FLICE-inhibitory protein expression in synovial fibroblasts and at sites of cartilage and bone erosion in rheumatoid arthritis.

ABSTRACT

OBJECTIVE: Rheumatoid arthritis (RA) is a chronic inflammatory disease characterized by a hyperplastic synovial tissue, inflammatory infiltrates, and a progressive destruction of cartilage and bone. FLICE-inhibitory protein (FLIP) prevents the association of caspase 8 with FADD and thus exerts an antiapoptotic effect through inhibition of Fas-mediated apoptosis. We undertook this study to examine the expression of FLIP in RA, osteoarthritic (OA), and normal synovial tissues. METHODS: We investigated the expression of FLIP (long form) in 5 RA, 2 OA, and 2 normal synovial tissue samples. A 393-bp fragment was amplified from complementary DNA obtained from cultured RA synovial fibroblasts (RASF) by reverse transcription-polymerase chain reaction (RT-PCR). Using in situ hybridization, the expression of FLIP messenger RNA (mRNA) in paraffin-embedded synovial tissue sections was investigated semiquantitatively by analyzing the lining layer, the sublining, and sites of invasion. Immunohistochemistry with anti-CD68 antibodies was performed on serial tissue sections to further characterize the cell types expressing FLIP. In addition, quantitative expression of FLIP was measured by real-time PCR. RESULTS: RT-PCR revealed the expression of FLIP mRNA in all RA and OA samples tested. Using in situ hybridization in synovial tissue, FLIP was detected in all 5 RA samples and in 1 of 2 OA samples, but in neither of the 2 normal control samples. In RA, FLIP expression could be found in both the lining and sublining layers; most importantly, it could also be identified at sites of cartilage invasion and bone destruction.
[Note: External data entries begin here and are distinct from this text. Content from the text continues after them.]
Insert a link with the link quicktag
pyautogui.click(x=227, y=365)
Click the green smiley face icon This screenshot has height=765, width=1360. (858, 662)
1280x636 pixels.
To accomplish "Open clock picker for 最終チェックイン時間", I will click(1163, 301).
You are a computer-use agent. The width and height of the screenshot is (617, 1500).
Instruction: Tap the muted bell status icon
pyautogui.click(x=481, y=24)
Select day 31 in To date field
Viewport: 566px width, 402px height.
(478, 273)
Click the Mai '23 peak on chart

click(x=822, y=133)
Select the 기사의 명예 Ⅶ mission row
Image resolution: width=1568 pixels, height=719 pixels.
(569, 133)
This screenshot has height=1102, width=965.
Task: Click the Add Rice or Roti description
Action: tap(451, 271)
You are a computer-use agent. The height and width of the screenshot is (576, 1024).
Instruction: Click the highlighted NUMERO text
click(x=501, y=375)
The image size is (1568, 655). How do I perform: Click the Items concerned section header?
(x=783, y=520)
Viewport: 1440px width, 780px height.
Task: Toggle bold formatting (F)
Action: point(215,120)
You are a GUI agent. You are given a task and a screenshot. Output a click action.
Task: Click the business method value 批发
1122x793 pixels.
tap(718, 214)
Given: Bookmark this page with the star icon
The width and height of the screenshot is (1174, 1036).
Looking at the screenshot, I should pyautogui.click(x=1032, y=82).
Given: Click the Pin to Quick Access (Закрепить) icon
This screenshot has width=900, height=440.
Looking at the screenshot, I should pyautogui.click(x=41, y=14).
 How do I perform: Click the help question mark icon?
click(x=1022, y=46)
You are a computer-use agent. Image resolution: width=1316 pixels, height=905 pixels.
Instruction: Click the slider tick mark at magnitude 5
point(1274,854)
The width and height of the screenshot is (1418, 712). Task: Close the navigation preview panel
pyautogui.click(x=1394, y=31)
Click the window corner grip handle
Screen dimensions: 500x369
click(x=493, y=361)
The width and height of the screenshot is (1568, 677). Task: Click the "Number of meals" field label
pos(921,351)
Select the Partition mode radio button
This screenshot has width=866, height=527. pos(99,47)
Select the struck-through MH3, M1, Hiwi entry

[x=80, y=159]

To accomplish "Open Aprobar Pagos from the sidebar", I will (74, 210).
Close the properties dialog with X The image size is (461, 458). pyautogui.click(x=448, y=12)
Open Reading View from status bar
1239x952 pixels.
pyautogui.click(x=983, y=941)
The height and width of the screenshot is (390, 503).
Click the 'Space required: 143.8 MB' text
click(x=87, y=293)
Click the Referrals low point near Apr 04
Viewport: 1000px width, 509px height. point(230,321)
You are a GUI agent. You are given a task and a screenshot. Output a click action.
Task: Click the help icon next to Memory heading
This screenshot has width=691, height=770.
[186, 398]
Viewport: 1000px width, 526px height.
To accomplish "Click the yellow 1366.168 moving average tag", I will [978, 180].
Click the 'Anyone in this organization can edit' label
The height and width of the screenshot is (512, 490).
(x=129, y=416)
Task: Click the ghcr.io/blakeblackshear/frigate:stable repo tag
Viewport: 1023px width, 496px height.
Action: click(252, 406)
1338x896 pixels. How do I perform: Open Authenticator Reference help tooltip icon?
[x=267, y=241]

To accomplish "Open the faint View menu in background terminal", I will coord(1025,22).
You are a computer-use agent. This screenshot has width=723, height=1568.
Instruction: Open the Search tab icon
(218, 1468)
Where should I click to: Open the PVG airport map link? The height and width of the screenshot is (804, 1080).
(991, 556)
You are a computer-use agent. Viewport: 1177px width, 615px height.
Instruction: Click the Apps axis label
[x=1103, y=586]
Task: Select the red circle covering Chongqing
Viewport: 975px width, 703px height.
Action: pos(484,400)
Moreover, quantitative PCR analysis showed 50% higher FLIP expression in RASF than in OASF. CONCLUSION: The expression of antiapoptotic FLIP in RA synovial tissue and in synovial fibroblasts suggests the idea of a novel pathway in RA that potentially extends the lifespan of cartilage- and bone-degrading synovial cells, thus contributing to the progression of joint destruction.